Websocket proxy has chance to lose messages from backend

Hi, @zach,

I have a websocket server protected by pritunl-zero. The websocket server will send out a message as soon as a connection is established. It seems pritunl-zero has chance to lose the first message.

The issue can be easily reproduced with this example websocket server implementation.

As you can see the server sends server says: hello! you're connected after connection is established.

By clicking the “open” button then “close”, we can check the message received by client. If everything works fine, we should expect the “hello! you’re connected” message is received everytime after clicking “open” button. If we repeat the test multiple times, we can observe the initial message is lost.

After checking the pritunl-zero source code, I think there is a race condition. After we created the backConn, and before we start to copy the bytes received from backConn to frontConn, the data sent by backConn should be buffered by the websocket.Conn, and with current implementation the data won’t be forwarded to frontConn.

I have another piece of golang code to simulate pritunl-zero. By changing the forwarding logic from

_, _ = io.Copy(w.front.UnderlyingConn(), w.back.UnderlyingConn())

to

for {
			msgType, msg, err := w.back.ReadMessage()
			if err != nil {
				m := websocket.FormatCloseMessage(websocket.CloseNormalClosure, fmt.Sprintf("%v", err))
				if e, ok := err.(*websocket.CloseError); ok {
					if e.Code != websocket.CloseNoStatusReceived {
						m = websocket.FormatCloseMessage(e.Code, e.Text)
					}
				}
				slog.Error("WebSocket back read error", slog.Any("error", err))
				_ = w.front.WriteMessage(websocket.CloseMessage, m)
				break
			}

			err = w.front.WriteMessage(msgType, msg)
			if err != nil {
				slog.Error("WebSocket front write error", slog.Any("error", err))
				break
			}
		}

the issue is fixed.

Could you take a look? If it makes sense, could you provide a fix?

I have added this code and it does fix the issue. I noticed in the UnderlyingConn() comment that it was deprecated and replaced with NetConn(). That has the comment below warning that directly writing or reading it will corrupt the WebSocket connection.
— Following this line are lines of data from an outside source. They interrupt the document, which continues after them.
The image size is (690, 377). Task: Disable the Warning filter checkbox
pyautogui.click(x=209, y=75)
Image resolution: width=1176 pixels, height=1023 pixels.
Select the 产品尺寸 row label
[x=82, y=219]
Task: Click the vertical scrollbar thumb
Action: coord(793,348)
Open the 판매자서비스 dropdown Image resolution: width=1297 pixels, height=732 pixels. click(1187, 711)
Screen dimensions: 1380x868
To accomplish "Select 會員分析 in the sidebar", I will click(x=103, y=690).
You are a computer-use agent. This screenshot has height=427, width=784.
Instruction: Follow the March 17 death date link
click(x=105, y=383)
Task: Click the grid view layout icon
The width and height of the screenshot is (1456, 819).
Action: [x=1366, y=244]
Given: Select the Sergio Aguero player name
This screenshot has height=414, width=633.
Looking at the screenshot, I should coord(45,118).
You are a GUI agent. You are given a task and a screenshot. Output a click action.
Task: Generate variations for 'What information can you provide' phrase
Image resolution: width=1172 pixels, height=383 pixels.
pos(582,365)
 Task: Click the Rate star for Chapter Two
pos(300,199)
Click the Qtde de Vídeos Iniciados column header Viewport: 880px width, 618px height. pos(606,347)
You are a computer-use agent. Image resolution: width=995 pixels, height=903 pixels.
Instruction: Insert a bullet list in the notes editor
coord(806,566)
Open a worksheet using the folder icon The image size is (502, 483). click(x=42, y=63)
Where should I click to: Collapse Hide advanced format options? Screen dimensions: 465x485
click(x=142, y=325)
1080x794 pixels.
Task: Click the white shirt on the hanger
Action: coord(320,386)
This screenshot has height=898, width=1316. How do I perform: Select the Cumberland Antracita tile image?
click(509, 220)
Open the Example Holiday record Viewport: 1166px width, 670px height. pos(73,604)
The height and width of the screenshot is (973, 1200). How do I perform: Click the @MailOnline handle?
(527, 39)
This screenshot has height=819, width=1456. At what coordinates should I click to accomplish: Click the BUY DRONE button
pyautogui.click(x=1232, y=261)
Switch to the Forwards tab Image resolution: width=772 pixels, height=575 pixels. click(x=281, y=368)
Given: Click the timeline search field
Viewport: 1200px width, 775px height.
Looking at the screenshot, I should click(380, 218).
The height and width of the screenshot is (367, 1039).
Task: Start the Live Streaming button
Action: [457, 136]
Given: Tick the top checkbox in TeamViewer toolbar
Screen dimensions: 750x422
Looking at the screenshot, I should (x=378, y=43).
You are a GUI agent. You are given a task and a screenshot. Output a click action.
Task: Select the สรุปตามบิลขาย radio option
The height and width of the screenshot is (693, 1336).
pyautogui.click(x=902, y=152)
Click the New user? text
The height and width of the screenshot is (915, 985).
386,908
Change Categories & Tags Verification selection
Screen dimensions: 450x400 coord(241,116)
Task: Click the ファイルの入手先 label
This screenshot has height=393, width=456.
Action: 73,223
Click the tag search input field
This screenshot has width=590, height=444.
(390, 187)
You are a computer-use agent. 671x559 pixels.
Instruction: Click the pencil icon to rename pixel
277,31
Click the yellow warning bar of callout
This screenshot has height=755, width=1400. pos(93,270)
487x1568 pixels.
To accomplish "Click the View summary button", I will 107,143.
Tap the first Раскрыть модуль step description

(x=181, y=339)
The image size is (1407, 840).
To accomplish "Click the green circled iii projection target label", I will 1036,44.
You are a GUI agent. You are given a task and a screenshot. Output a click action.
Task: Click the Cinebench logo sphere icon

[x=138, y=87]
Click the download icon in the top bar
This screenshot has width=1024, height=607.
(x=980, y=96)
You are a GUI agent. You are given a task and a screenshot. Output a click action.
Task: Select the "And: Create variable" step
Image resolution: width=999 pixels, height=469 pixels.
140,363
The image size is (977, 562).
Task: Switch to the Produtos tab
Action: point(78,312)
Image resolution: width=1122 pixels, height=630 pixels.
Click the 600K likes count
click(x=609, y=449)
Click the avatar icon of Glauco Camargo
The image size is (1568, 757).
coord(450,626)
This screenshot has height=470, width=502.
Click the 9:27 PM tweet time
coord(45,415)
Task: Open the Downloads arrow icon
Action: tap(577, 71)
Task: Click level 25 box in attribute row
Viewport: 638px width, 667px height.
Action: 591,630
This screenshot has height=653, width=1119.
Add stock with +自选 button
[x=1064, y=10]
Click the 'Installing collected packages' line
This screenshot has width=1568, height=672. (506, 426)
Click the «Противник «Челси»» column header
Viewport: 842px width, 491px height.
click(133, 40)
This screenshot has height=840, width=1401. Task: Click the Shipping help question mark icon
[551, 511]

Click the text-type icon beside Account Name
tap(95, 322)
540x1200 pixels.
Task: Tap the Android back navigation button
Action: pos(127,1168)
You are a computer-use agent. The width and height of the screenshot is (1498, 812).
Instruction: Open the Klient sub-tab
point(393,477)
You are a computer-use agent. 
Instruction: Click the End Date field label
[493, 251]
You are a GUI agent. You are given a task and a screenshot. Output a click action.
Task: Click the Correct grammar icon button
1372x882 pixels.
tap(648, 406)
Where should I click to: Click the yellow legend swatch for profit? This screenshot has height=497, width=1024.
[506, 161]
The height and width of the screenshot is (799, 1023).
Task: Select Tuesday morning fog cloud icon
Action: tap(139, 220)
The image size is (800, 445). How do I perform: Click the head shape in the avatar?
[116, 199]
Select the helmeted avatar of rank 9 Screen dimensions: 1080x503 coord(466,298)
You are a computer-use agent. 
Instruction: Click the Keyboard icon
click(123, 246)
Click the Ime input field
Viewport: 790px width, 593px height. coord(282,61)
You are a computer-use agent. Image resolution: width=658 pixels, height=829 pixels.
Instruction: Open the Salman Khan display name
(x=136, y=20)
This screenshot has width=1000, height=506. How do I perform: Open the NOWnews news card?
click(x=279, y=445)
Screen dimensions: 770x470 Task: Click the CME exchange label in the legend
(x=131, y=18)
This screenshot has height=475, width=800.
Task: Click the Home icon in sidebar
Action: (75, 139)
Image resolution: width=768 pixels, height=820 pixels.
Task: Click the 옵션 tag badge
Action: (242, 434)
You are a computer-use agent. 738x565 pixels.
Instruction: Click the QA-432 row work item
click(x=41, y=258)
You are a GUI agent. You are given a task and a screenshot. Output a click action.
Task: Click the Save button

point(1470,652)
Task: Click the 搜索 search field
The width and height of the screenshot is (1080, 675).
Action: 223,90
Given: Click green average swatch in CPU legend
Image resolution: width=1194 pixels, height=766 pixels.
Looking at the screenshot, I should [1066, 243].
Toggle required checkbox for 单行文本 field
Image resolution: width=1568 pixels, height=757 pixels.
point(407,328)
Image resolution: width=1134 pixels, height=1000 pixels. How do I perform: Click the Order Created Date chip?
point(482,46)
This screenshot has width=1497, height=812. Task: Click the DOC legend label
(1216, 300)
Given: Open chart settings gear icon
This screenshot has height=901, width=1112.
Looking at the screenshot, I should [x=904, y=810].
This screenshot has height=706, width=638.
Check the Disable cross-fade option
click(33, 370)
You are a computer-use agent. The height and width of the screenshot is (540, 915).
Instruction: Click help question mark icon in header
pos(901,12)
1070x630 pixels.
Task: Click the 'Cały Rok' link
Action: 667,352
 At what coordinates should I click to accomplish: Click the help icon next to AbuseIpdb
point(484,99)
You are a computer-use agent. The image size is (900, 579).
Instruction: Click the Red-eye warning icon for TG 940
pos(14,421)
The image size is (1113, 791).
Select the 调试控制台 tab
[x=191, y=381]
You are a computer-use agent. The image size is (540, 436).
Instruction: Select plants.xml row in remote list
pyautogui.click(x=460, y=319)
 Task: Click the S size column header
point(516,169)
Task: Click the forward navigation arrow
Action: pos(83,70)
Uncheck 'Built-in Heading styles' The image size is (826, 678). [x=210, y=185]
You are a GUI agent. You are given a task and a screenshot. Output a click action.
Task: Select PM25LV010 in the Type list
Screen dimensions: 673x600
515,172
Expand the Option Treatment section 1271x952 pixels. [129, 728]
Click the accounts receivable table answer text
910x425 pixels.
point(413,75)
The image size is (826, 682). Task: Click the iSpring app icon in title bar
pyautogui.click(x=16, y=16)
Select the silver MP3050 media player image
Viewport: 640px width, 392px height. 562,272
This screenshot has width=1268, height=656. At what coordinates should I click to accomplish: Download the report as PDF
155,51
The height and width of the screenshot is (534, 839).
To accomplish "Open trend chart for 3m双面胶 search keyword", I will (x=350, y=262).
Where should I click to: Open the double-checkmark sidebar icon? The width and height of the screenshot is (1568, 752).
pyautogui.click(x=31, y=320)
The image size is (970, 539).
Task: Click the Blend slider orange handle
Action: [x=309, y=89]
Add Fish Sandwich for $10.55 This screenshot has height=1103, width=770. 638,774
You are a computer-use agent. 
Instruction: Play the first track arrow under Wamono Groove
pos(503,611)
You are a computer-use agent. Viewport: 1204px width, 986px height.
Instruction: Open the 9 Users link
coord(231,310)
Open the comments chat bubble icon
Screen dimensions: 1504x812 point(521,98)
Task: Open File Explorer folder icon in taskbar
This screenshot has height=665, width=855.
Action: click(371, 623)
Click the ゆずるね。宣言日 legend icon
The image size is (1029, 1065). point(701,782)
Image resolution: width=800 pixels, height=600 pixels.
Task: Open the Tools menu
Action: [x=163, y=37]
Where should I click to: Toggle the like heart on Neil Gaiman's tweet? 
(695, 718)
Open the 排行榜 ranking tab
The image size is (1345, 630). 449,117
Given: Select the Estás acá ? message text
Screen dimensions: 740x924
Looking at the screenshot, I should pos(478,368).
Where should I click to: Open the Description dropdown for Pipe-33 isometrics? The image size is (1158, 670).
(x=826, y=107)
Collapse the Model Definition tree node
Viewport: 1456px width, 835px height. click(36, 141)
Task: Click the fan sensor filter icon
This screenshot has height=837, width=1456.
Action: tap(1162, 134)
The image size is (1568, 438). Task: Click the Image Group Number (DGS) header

// NetConn returns the underlying connection that is wrapped by c.
// Note that writing to or reading from this connection directly will corrupt the
// WebSocket connection.

I believe some change was made to this WebSocket library that prevented directly using the underlying connection. I also use this code to proxy WebSocket VNC connections in Pritunl Cloud and initially it worked without any issues but more recently it would randomly fail to open the connection. This change fixed that issue.

Thanks @zach for the quick response and fix, really appreciate it.

Do we have plan to release a new version to include the fix?

It’s a blocker for us to adopt pritunl-zero in our production system. If no such plan, is there any doc about building the .deb package locally?

I’m finishing some testing and will publish a release in the next hour. The software can be built from source using the commands below. Go has cache servers and GOPROXY=direct may need to be added before go install if the cache is outdated but this is significantly slower.

sudo dnf -y install go git
go install github.com/pritunl/pritunl-zero@latest
sudo cp -f ~/go/bin/pritunl-zero /usr/bin/pritunl-zero
sudo systemctl restart pritunl-zero

Thanks. I’m able to build a binary from source locally.

But I think I’m unable to build a private release in the form of deb or rpm package locally?

Just curious. I can wait for the next release.

I’ve started the build and it will be on the repository in about 10 minutes. There may still be some issues because I believe ReadMessage() only captures data messages. It’s possible some of the control messages are not getting proxied but I don’t see any issues with the WebSocket tests I’ve done.

The source for the packages in the pritunl/pritunl-pacur repository, this uses a custom build system pacur/pacur.